The Master (The Game Maker #2)(91)



Maybe. Since he’d kind of ended up being the love of my life and all.

Our relationship wasn’t pretty. The heavy lifting still needed to be done. But the foundation was there. “I really appreciate the makeup, Ms. Gillespie.”

“I had something else I wanted to talk to you about. Last week, there was a man looking for you. But he wasn’t from around here.”

I gasped out, “What did you tell him?”

“Though I knew this was your last class, I told him you’d be here when the spring term started.”

Next week. I still had time. “Why would you lie for me?”

“I didn’t like the looks of him. It’s none of my business, but he seemed . . . unwell.”

Deranged. “Th-thank you so much, Ms. Gillespie.”

I was crying before I made it down the hall. Edward had already been called down upon me. Ready to break every rule and swallow all my pride, I rang Sevastyan. “Ruso?”

“Katya, what’s wrong?”

I hurried down the stairs. “I need”—my voice broke on a sob—“help.”

“Anything. Name anything.”

“I-I’m in trouble.” When I reached the quad, I spotted him in the distance.

He’d already started across the street to come for me. “Whatever it is, we’ll figure it out.” The skies opened up even more and rain poured. Winds gusted, palm fronds battering each other. Lightning jagged across the sky.

Comprehension struck with the intensity of the bolts above. He is in love with me. He’d said he wanted to protect me. If there were ever a time I would need him to . . . “The dream I had on the plane was a—”

An arm snaked around me. Searing pain exploded.

I stared down in horror. At the blade jutting from my chest.

Blackness.





CHAPTER 37




A guttural bellow woke me. Sevastyan’s? My eyes crept open.

Edward had stabbed me. He’d actually done it.

I lay on the ground. The bastard had my head in his lap, his pale, haggard face above me. The knife hilt was rising and falling with my wheezing breaths. The pain . . . every inhalation was a new anguish. My fingers clawed at the grass, my legs uncontrollably writhing. Dots swarmed my vision.

I didn’t want to die by his hand. I wanted out of his repulsive arms—

He tore the knife from my chest; I needed to scream, but I couldn’t.

The ugly sounds were now mine.

“And who are those men, wife?” Edward put the knife to my throat, but he wasn’t looking at me. His crazed eyes were focused on Sevastyan as he ran for me, Vasili in the distance behind him, gun raised.

“Stop where you are,” Edward yelled over the rain, pressing the knife harder.

Máxim and Vasili went motionless.

“Your man needs to drop his gun,” Edward called. “Then you both back away.

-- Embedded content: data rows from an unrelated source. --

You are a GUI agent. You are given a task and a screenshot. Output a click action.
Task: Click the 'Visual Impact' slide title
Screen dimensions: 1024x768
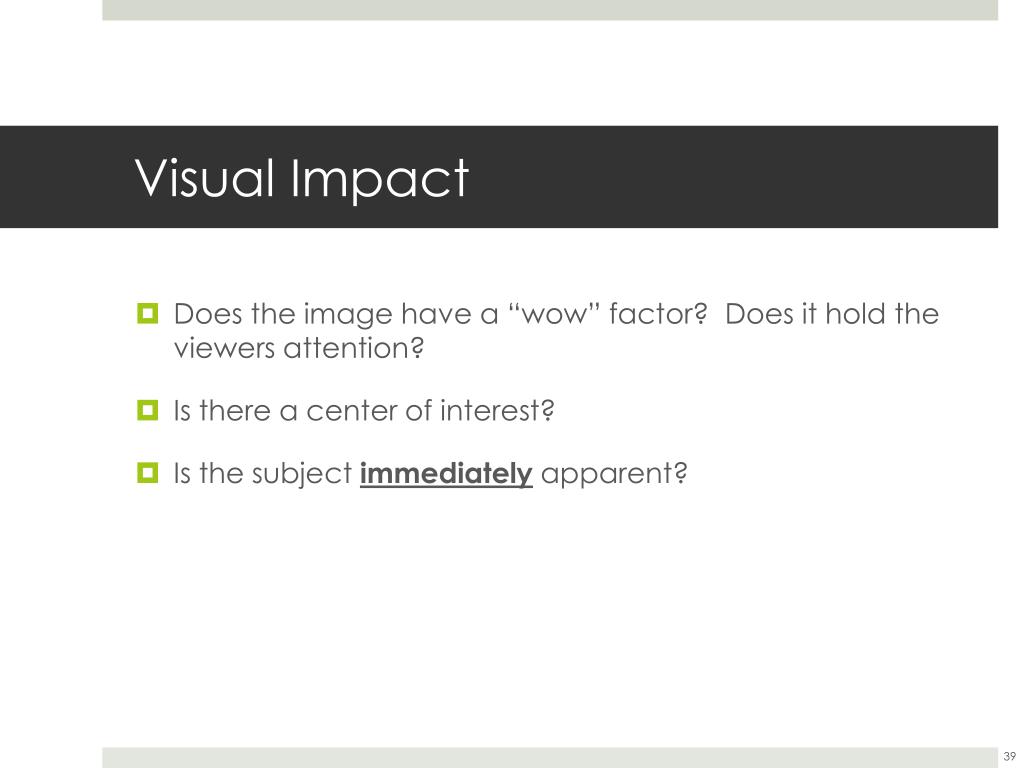coord(302,178)
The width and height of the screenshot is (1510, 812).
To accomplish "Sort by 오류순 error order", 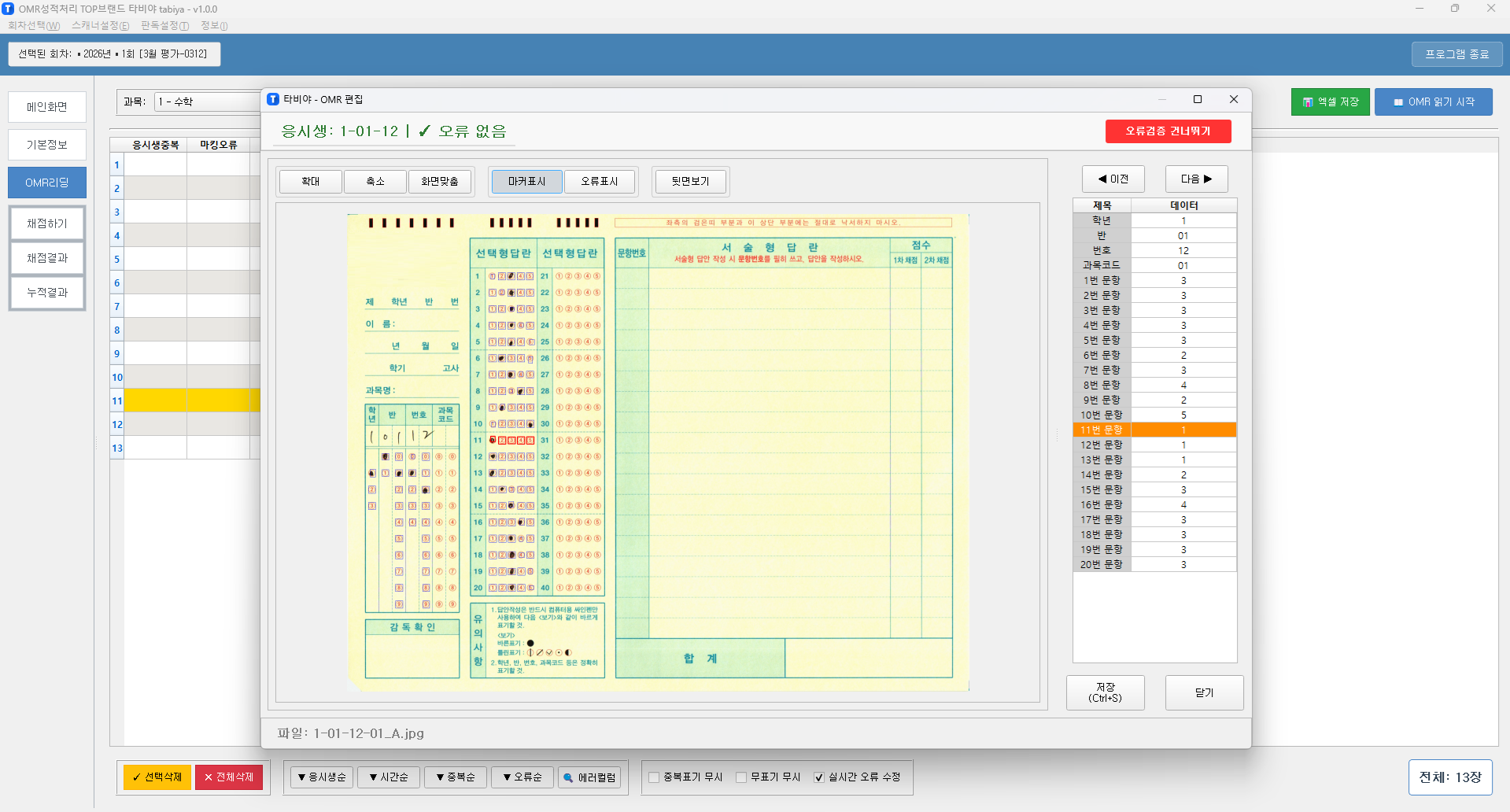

Or I’ll show you my wife’s throat from the inside.”

If Sevastyan was shocked to hear him call me wife, he didn’t reveal it. He’d probably put so much together. “Release—her—now.” He looked lethal, his big body tensed to attack. Rage blazed from him, his eyes filled with it. His wet hair whipped over his face in the wind, his fists clenched.

Edward had no idea who he was dealing with. “This doesn’t concern you, stranger.”

Máxim told Vasili something in Russian. Vasili put his gun down, backing from it by a step.

Never looking away from Sevastyan, Edward told me, “I didn’t expect you to make friends, Ana-Lucía. You never did before, not in any of the six cities you hid from me. It would’ve made finding you so much easier. Not that I would ever have stopped. I will get revenge for Julia, and I’m prepared to die for it.”

He’d been to all the places I’d lived? Between wet coughs, I bit out, “H-how?”

“I overheard your vow to your mother to finish your degree. For three years, I spent your money to comb every school in the country. You used family names—your first and only mistake.” His chin and jaw were slack between words. “I hunted you here. When I suspected your bitch of a teacher was lying for you, I knew I had you trapped.”

Máxim grated, “Get the f*ck away from her, Edward. This is my last warning.”

“You almost won, Ana-Lucía. You almost got the best of me. For someone like you to rob me of Julia . . . it seethes inside me every second of every day. Because of you, I had to bury her like trash in some fetid marsh—”

Máxim told Vasili something else in Russian, then started forward.

Edward jerked his head up. “What are you doing, stranger? I’ll kill her if you come closer!”

Máxim kept coming, six foot four inches of towering, enraged Russian. “She’ll bleed out if I don’t.”

“I didn’t expect her to have friends, but I wasn’t unprepared.” Edward dropped the knife, pulling a gun from a holster under his coat. “Now you and the other man leave us, or I will shoot you down.”

He was going to kill Máxim! “Don’t.” There was nothing I could do to stop him! Frustration welled inside me.

Máxim was fearless. “I know gunmen. You’re not one.”

Edward cocked his weapon. “I will shoot!” This close, he couldn’t miss.